In this way, it shifts the power calculation to _mint, _transfer, and _burn to adjust the balance properly, so we will override those. For example, this is the old mint:
function _mint(address to, uint256 tokenId) internal virtual {
require(to != address(0), "ERC721: mint to the zero address");
require(!_exists(tokenId), "ERC721: token already minted");
_beforeTokenTransfer(address(0), to, tokenId);
_balances[to] += 1;
_owners[tokenId] = to;
emit Transfer(address(0), to, tokenId);
_afterTokenTransfer(address(0), to, tokenId);
}
For our new mint to work, we will track the total number of tokens (tokenCount) and increment it for a generated tokenId. This allows our mint to take in a tokenPower, and assign it to the next avalliable tokenCount. This gives us:
function _mint(address to, uint256 tokenPower) internal virtual override {
require(to != address(0), "ERC721: mint to the zero address");
require(tokenPower != 0, "ERC721: power must be > 0");
tokenCount++;
uint256 tokenId = tokenCount;
_beforeTokenTransfer(address(0), to, tokenId);
tokenIdToVotingPower[tokenId] = tokenPower;
_balances[to] += tokenPower;
_owners[tokenId] = to;
emit Transfer(address(0), to, tokenId);
_afterTokenTransfer(address(0), to, tokenId);
}
(I realize I cannot override the function directly due to the difference in naming tokenId => tokenPower, in a real example I will pass in tokenId to internally overriden mint that will have some of the storage removed, it will be equivalent to the above though).
The same kind of method should work fine for _transfer and _burn, referencing tokenIdToVotingPower when we add or subtract from the balances map.

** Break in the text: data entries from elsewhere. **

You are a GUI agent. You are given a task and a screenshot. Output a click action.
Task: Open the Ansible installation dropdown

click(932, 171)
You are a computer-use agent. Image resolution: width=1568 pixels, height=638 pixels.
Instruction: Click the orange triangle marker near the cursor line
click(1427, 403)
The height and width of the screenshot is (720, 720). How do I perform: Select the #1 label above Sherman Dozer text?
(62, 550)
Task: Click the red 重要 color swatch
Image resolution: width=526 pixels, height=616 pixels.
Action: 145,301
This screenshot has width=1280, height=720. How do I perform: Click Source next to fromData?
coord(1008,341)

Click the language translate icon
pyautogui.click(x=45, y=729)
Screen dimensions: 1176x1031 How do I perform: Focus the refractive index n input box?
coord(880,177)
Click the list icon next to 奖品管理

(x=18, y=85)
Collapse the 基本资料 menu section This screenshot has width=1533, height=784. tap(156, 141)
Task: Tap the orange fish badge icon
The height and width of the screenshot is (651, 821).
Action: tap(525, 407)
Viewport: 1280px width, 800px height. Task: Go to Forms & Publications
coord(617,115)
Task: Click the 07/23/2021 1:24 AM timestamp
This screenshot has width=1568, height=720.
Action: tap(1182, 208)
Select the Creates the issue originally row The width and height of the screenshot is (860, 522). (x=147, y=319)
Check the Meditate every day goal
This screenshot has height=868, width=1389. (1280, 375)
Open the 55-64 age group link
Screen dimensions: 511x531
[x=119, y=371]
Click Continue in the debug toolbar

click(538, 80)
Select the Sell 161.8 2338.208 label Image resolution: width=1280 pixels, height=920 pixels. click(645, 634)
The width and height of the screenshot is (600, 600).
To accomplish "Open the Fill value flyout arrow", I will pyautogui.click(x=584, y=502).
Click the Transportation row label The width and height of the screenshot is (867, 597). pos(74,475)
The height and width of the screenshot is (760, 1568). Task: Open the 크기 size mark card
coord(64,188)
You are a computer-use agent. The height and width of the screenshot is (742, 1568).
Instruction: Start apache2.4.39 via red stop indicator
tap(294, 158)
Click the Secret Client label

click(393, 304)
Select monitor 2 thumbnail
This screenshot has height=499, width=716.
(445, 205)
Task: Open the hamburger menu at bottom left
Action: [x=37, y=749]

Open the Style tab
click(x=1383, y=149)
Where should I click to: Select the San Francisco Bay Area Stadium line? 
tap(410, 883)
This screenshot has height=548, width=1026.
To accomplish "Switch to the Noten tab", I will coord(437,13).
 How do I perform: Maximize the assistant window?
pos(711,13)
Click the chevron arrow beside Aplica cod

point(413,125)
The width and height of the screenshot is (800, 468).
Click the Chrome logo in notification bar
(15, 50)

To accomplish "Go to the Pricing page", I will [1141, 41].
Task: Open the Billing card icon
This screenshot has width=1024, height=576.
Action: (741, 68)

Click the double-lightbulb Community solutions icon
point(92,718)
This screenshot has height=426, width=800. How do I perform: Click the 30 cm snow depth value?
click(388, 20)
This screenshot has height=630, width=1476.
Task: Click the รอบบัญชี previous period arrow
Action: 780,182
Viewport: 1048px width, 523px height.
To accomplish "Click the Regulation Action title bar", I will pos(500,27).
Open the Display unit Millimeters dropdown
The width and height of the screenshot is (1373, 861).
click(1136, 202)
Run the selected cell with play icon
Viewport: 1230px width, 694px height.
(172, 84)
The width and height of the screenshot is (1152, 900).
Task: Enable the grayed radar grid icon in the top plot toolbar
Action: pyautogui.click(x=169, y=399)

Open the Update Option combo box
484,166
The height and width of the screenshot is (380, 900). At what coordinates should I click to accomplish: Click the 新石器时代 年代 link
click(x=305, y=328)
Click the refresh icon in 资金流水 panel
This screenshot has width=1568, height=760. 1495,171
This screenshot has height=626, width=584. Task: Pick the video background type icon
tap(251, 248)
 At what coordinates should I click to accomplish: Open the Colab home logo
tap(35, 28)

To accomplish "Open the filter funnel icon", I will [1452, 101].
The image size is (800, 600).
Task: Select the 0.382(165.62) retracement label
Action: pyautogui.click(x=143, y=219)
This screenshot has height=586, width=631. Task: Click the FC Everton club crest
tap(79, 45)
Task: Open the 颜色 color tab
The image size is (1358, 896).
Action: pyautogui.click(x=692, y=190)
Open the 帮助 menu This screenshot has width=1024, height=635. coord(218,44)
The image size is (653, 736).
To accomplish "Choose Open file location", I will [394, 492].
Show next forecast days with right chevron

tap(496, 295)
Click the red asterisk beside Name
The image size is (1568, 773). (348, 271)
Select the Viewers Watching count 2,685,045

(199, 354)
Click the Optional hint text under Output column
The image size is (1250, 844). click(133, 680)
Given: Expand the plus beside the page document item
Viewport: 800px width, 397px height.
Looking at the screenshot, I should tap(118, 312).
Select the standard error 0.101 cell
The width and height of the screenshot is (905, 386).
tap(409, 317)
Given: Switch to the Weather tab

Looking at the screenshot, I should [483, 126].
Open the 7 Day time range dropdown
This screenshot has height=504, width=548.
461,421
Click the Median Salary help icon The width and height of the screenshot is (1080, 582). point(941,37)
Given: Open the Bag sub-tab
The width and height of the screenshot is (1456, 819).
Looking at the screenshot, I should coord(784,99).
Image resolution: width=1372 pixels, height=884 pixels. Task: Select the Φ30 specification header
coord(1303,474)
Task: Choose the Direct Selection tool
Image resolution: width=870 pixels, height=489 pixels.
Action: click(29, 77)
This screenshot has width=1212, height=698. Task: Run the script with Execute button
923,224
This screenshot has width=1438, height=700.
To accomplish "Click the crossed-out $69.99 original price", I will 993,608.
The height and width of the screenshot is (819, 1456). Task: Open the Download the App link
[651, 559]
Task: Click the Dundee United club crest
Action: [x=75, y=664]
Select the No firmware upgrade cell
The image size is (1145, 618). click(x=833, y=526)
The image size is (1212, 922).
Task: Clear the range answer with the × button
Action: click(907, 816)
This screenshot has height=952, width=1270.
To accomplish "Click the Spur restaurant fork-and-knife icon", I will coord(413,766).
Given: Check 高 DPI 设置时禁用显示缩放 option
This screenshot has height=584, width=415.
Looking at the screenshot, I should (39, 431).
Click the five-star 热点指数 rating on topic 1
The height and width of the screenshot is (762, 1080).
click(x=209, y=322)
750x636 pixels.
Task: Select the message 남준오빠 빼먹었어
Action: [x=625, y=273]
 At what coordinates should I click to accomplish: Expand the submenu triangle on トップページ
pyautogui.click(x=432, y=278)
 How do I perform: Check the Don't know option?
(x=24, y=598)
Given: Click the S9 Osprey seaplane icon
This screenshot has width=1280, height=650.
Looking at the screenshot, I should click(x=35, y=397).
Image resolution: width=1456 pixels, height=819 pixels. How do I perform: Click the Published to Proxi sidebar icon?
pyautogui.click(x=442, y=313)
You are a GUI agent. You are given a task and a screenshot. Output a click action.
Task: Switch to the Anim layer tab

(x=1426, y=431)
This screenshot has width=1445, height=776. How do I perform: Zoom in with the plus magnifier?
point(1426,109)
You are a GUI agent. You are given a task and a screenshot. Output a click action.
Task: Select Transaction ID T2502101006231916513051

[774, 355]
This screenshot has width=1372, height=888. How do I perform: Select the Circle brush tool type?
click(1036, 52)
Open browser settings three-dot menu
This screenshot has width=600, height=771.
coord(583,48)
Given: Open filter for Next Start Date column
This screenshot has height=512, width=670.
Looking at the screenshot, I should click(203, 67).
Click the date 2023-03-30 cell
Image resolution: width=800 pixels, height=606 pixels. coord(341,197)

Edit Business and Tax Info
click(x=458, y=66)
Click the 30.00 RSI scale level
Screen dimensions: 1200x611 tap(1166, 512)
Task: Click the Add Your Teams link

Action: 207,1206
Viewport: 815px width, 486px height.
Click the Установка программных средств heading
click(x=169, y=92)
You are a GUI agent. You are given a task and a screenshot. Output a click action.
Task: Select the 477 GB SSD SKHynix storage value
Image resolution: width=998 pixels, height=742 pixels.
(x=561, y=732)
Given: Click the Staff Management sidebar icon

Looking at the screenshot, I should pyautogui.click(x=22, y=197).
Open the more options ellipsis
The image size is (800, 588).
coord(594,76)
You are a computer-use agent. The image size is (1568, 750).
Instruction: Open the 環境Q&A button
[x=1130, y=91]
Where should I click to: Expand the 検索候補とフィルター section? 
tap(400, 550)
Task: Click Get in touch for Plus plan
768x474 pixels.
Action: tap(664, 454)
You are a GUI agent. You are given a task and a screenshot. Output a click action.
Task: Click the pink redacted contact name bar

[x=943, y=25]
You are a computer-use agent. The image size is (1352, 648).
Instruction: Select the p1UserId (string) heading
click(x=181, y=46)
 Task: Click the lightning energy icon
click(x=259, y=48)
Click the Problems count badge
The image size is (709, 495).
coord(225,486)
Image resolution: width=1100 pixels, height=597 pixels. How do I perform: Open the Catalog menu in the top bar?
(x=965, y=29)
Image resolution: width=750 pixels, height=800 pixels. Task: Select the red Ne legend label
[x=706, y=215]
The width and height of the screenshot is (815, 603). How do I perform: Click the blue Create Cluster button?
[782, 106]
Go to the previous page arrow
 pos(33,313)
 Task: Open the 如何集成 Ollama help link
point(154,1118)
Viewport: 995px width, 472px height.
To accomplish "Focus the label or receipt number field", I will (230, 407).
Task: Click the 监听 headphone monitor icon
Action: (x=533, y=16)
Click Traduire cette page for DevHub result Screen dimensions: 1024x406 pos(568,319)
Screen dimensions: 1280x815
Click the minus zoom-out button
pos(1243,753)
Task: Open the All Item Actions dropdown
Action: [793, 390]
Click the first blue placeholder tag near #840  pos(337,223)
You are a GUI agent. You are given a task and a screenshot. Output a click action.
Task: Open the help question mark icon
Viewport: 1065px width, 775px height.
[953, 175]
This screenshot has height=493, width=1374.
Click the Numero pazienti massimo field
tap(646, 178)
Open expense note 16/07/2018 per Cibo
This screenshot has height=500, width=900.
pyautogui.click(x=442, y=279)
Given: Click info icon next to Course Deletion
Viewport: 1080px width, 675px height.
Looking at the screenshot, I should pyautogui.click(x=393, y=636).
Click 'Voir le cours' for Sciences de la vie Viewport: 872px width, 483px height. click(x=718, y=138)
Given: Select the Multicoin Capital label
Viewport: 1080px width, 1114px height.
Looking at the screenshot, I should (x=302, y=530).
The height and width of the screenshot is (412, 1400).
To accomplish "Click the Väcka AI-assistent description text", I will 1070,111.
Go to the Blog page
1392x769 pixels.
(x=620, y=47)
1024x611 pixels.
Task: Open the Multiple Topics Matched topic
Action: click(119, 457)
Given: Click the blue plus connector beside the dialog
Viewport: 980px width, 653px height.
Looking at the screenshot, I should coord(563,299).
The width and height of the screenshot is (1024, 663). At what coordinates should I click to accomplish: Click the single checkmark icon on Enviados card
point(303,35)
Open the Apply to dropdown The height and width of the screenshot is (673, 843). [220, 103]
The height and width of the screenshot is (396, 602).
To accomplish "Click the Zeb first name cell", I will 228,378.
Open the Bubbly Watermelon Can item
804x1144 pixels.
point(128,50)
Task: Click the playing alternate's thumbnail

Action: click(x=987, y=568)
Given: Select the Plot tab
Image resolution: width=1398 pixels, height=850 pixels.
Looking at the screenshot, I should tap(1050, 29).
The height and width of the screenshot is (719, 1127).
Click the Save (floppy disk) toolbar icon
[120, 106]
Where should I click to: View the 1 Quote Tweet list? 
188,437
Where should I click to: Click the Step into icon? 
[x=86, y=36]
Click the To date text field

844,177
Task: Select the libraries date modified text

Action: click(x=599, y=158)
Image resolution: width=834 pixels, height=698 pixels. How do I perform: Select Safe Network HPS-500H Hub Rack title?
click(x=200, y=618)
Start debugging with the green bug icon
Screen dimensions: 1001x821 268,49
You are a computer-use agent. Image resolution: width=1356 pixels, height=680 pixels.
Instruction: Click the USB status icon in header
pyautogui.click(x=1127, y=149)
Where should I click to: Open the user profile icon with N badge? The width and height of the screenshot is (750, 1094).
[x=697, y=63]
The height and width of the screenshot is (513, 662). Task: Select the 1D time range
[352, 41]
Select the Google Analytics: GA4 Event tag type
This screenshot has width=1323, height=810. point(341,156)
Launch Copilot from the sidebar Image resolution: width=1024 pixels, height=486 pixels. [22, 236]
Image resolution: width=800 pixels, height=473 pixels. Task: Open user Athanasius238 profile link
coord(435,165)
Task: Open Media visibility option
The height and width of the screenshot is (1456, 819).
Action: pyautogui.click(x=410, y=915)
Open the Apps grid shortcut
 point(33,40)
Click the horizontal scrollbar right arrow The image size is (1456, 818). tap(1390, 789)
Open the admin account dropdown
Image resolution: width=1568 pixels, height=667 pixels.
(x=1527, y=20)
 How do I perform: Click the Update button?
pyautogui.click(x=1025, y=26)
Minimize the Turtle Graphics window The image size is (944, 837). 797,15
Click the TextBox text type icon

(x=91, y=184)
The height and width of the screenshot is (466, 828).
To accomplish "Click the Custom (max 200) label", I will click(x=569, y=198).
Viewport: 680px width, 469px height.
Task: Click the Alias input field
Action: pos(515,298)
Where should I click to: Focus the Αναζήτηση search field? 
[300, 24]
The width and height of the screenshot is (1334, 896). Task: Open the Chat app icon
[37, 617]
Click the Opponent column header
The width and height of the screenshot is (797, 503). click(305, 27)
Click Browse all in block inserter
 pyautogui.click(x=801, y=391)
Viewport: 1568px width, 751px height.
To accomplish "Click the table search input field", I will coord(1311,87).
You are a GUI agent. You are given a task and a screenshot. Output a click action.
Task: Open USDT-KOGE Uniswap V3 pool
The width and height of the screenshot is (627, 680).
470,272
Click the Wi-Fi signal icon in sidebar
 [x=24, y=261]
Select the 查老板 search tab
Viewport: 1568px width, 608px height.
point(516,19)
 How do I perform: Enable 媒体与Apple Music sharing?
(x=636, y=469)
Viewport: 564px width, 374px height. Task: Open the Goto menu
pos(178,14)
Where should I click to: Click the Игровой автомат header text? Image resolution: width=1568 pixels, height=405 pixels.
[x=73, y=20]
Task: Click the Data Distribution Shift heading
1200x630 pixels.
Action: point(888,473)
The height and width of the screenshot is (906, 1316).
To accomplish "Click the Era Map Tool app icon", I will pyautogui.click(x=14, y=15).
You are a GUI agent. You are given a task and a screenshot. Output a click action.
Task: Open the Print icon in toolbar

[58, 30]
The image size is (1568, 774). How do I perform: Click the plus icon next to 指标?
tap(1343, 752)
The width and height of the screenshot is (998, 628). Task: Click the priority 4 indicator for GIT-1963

I believe this is minimal overhead (only new storage is mapping (uint256 => uint256) tokenIdToVotingPower and uint256 tokenCount). But there may be some fundamental flaws that I am not seeing. I'm also not sure how bad it would be to shift how balanceOf is interpreted. Would the break the kinds of Web3 UIs that try to display total tokens (e.g. Tally)?, or would this actually help to make that instantly interoperable since balanceOf would normally show voting power in these UIs?
Would absolutely love to get your thoughts @frangio and @JulissaDantes!